Due to the passive tracking of the index, the allocation of ST shares by index funds is often not decided by the fund managers themselves. After the release of the new "National Ninth Rule", the treatment of ST shares held in the portfolio by index products varies from fund to fund. Some will be eliminated in time, while some will choose to retain them temporarily.
It is generally said in the industry that under the strong supervision situation, fund managers will pay more attention to fundamentals and liquidity to improve their ability to select individual stocks.
A public placer in North China said that although ST is usually regarded as a synonym for junk stocks, few mainstream institutions such as public funds participate in it, except for hot money seeking windfall profits. However, public information shows that a considerable number of institutional investors have quietly arranged in the ST plate in order to make profits in the periodic market.
"Of course, in the past, some ST shares could be successfully decapitated through the implementation of major asset restructuring, debt restructuring, high-quality asset injection, etc., which also made institutional investors with a long history of layout profit." The above public offering person further said, "However, with the comprehensive implementation of the domestic registration system and the growth and maturity of the institutional investor team, institutional investors represented by public funds have formed a complete investment decision-making system, and a large number of ST shares and even small cap stocks have gradually faded out of the investment scope of the above institutions."

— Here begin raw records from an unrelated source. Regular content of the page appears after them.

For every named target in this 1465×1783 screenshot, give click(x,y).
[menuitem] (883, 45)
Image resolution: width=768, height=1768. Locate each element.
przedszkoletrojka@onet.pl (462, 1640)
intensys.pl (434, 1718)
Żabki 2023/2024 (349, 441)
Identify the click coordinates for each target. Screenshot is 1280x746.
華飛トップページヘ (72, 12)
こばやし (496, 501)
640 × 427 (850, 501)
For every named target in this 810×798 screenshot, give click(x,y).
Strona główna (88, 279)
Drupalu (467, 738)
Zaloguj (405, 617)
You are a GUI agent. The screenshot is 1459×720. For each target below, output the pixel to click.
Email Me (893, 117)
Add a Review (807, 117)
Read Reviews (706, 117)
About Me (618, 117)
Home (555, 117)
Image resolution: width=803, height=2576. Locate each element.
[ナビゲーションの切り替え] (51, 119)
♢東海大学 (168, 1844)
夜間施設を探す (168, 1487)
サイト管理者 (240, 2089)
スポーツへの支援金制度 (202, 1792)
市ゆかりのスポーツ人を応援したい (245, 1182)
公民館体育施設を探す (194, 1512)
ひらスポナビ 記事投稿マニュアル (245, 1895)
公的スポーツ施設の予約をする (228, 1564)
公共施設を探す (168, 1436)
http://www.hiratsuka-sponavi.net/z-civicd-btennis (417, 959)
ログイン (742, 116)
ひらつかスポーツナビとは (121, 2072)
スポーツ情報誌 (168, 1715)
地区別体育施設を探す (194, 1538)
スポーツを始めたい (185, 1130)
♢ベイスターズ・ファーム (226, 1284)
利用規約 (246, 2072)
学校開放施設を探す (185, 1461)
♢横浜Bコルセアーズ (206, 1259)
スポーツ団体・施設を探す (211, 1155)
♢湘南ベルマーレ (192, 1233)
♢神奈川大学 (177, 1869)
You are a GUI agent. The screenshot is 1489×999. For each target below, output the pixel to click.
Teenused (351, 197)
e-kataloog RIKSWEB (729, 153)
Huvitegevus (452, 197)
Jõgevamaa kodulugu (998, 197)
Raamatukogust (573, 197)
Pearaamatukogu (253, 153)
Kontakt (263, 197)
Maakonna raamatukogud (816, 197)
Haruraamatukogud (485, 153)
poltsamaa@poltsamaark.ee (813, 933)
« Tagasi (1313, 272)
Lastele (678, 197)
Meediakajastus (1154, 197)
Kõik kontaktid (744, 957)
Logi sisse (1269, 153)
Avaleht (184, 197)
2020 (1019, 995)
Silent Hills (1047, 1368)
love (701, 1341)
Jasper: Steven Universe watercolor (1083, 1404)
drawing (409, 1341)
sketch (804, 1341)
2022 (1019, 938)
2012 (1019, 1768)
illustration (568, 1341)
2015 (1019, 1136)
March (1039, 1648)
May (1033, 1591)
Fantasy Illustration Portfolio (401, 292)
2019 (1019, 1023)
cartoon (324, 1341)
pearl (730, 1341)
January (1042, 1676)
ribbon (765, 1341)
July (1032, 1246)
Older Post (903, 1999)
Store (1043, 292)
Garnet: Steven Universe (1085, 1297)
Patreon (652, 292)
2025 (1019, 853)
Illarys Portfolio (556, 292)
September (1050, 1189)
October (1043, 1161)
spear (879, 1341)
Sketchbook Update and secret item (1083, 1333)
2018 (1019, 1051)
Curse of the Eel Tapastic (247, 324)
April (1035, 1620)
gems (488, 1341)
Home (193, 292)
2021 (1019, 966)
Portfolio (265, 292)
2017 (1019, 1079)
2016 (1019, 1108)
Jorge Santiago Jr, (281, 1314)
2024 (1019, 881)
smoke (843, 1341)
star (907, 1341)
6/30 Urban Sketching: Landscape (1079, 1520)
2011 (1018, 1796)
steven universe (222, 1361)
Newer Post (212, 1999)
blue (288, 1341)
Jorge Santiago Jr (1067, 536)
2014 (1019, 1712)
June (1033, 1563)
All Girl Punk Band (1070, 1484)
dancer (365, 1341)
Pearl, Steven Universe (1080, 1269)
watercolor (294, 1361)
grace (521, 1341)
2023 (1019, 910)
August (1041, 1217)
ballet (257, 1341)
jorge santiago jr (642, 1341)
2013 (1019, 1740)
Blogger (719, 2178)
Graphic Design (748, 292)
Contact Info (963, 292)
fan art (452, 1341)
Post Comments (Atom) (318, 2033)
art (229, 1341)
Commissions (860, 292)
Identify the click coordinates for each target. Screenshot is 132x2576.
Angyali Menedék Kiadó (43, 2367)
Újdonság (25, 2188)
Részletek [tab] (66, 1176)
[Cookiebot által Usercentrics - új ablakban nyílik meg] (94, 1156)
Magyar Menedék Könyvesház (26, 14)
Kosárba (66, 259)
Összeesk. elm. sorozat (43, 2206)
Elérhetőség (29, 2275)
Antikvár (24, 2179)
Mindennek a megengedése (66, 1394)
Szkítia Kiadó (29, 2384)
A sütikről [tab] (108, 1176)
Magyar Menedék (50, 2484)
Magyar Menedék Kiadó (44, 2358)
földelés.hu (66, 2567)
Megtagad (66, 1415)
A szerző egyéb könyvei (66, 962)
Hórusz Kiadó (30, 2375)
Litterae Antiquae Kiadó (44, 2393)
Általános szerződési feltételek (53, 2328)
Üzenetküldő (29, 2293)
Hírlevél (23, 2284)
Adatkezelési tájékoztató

"From the perspective of the asset management industry, the current and future A-share market environment not only puts forward higher requirements for institutions' investment research capabilities, but also puts forward stricter standards for their risk control capabilities," said a public offering person in South China.
He believes that with the strict implementation of the delisting system and the continuous tightening of supervision, the survival of the fittest of listed companies will accelerate, and capital will return to individual stocks supported by fundamentals, these companies with truly good performance will also have the opportunity to re price.